Urban Agriculture in Urban Centers
Duration:
3 hours 30 minutes
Location
Online
Description
Regardless of economic cycles, global pandemics or political administrations, food insecurity remains one of society’s ever-present concerns. The commercial real estate sector has the unique opportunity to address this fundamental issue while improving the built environment.
Join ULI as we convene a panel of thought leaders and subject matter experts to discuss how growing food in urban areas urban can ease access to food, reconnect communities to the practice of growing food, and engages the community on a variety of levels while increasing commercial real estate’s sustainability and ESG alignment.
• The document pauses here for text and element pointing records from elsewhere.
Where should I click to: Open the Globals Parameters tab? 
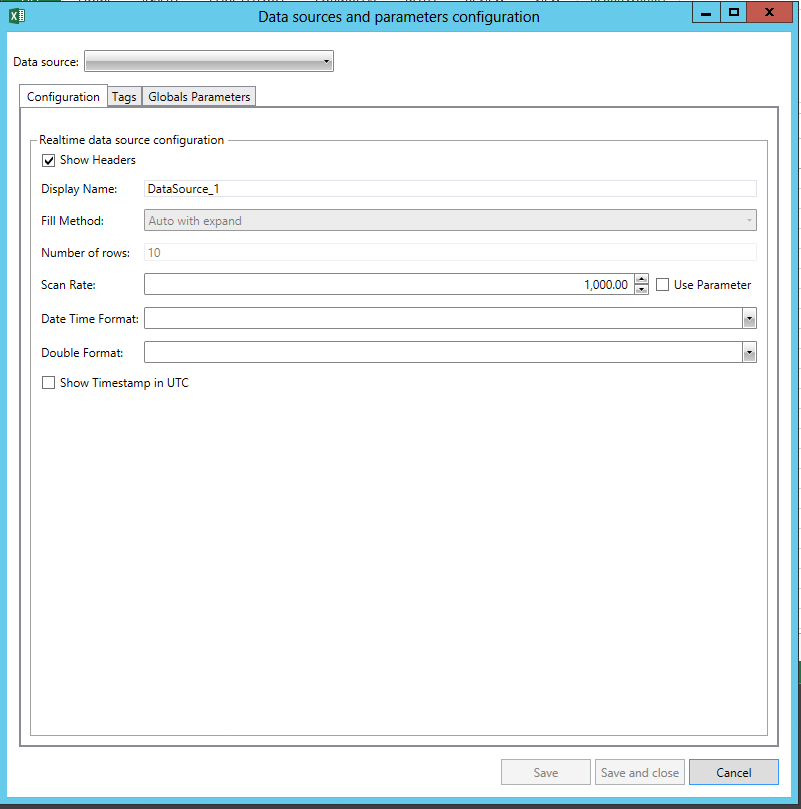coord(199,97)
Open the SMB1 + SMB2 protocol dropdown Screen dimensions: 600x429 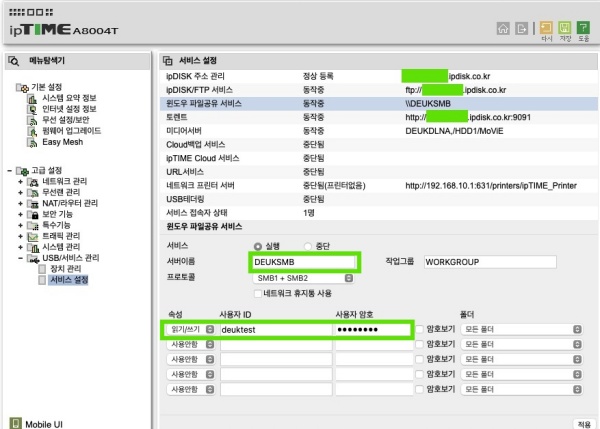(304, 277)
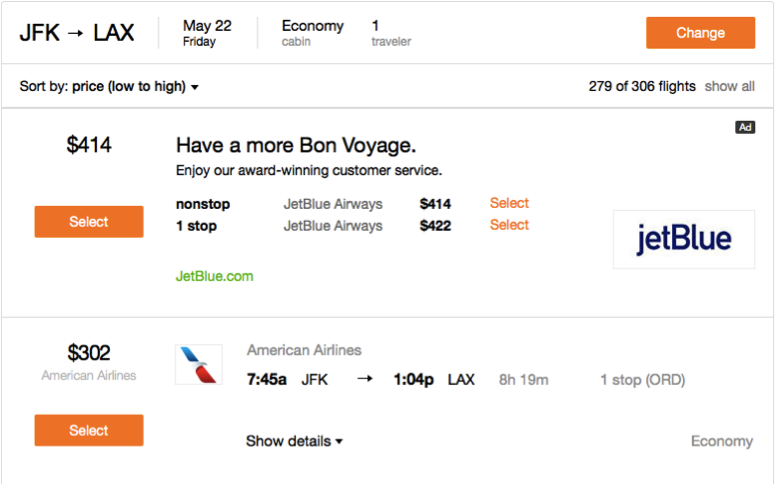This screenshot has height=485, width=777.
Task: Expand Show details for American Airlines flight
Action: pyautogui.click(x=294, y=441)
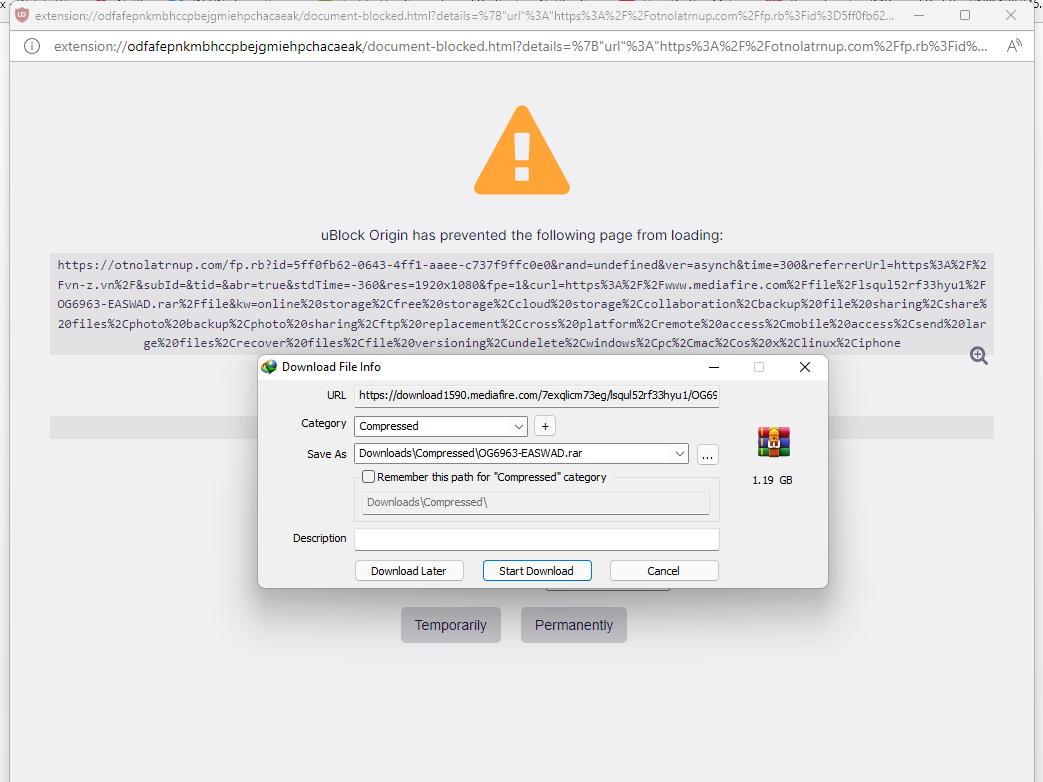Click the uBlock Origin shield icon in title bar
This screenshot has height=782, width=1043.
click(x=22, y=15)
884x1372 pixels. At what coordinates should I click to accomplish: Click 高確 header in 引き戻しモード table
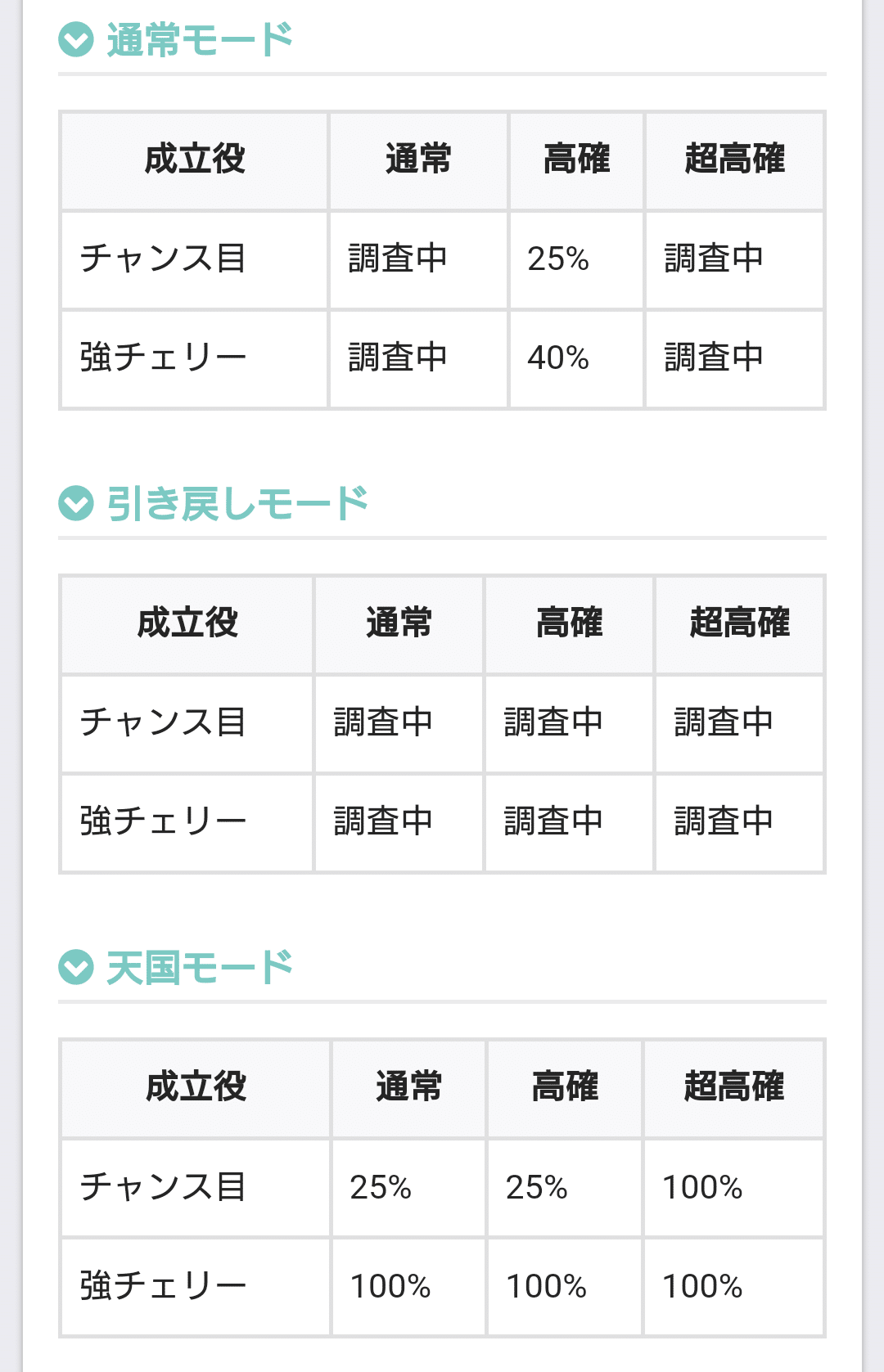coord(569,624)
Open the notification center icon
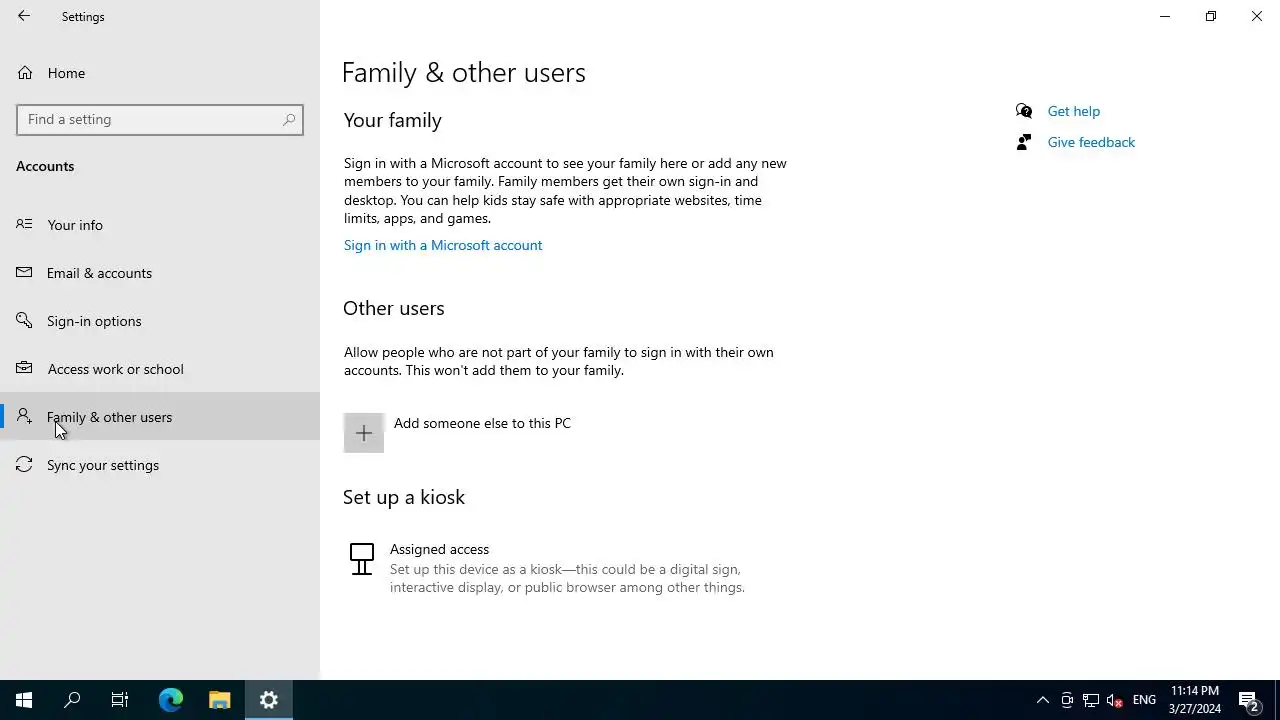The width and height of the screenshot is (1280, 720). [1248, 700]
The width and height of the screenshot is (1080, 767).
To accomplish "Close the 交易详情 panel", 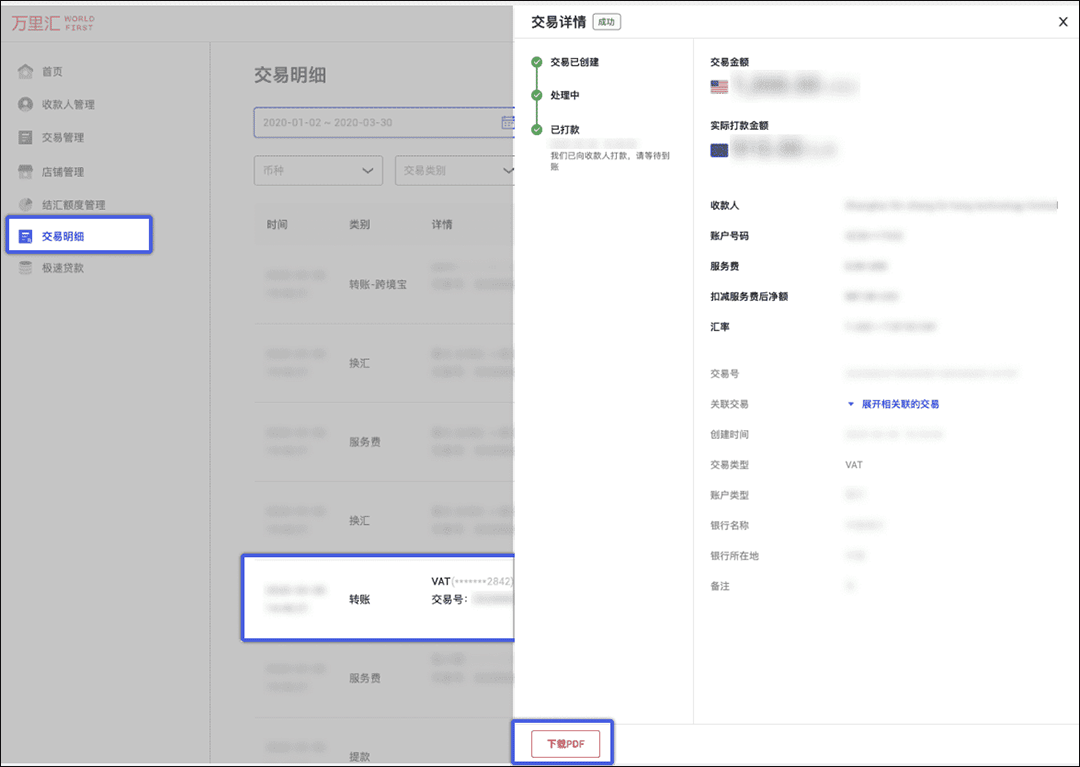I will pyautogui.click(x=1063, y=22).
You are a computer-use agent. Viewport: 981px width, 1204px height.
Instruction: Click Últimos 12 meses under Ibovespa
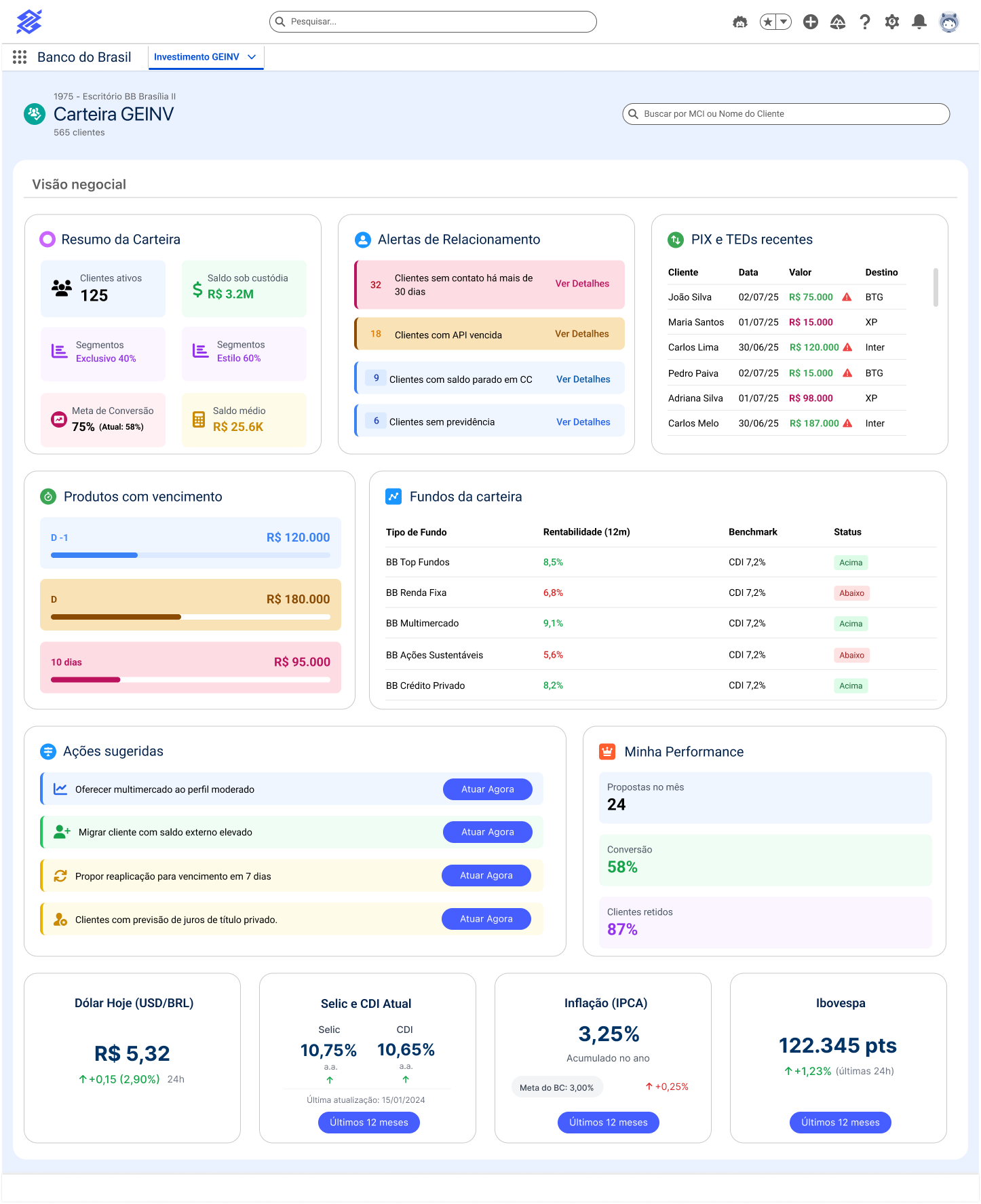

Shani Fletcher grew up in Southern California, central Massachusetts, and rural Michigan. Upon earning her BA in Anthropology at Wellesley College, she pursued a career path that included bookselling, conference organizing, youth work, grant writing, and urban farming. A through-line in her professional life has been a commitment to the social justice community of Eastern Massachusetts. She spent ten years in the youth development field. She then realized that her dual passions for social justice and gardening could be combined through a career in food justice. She became an urban farmer at ReVision Urban Farm in Dorchester where she worked for 6 seasons, serving first as the Grower and then as the Farm Manager. After receiving her Master of Public Policy degree in Tufts University’s Department of Urban and Environmental Policy & Planning in 2018, she began working at the City of Boston as the Grassroots Program Manager, through which she helped community groups gain access to City land and federal money to start community gardens, urban farms, and other open spaces. She now serves as the Director of GrowBoston, Boston’s first Office of Urban Agriculture. She has done a diverse range of volunteer work over the years, and her personal interests include cooking, travel, karaoke, and the liberation of all people from oppression.